Michael Gerber’s The E-Myth Revisited, from way back in 1955, talks about the concept that an entrepreneur who starts and grows a company can’t just work “in” the business (e.g. doing the work that generates revenue), but they have to work “on” the business too, defining processes, hiring, empowering and growing leaders, etc.
This concept is also incredibly important for all leaders (not just entrepreneurs) — if you’re just working “in” your team, you’re not a leader, you’re the senior individual contributor on the team. To work “on” your team(s), you must see yourself as a leader (how your identify yourself is a surprisingly important aspect of this, think about yourself as a Leader, not a Victim (see Self-discrepancy Theory)), with ownership over success (not just a passive victim who does the best you can).

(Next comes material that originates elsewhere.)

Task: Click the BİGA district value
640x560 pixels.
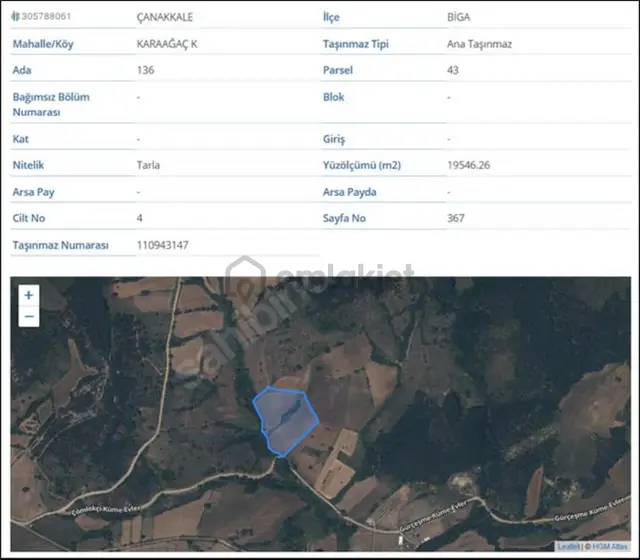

This working “on” your team(s) can mean a lot of things, including:
- Set, and hold people accountable, to the culture of your team (to align with the culture of your organization) — what are your values? Do you multi-task in meetings? What’s your level of attention to detail vs. speed? What types of people do you recruit and promote in your team?
- Define, publish, and continuously improve processes/checklists/procedures (See this quick story about how 1-800-GOT-JUNK rapidly scaled by nailing down repeatable processes)
- Intentionally design/refine how your team identifies, prioritizes, plans, and tracks works (think about methodologies like Agile Scrum, even if you do nothing related to software engineering)
- Identifying risks, issues, and problems — don’t ignore them, you’re a leader: Talk openly about them. When you see something not working, don’t complain about it or ignore it — figure out how to improve it. Or how to recommend to your boss how it could be improved. Or add it to the backlog of things your team will work on later.
As Gerber discusses in his book, don’t abdicate responsibility, hiring people and just assuming/hoping they’ll do well. Delegate to them, where you still own of their results (Trust but verify!), and then encourage them to be leaders and feel ownership of what they do and how they do it as well.
This is similar to Jim Collins’ great concept of Be a Clock-Builder, Not a Time-Teller — don’t be, as he says, a leader who acts like a genius with a lot of helpers, instead scale your leadership by teaching your leaders how to lead.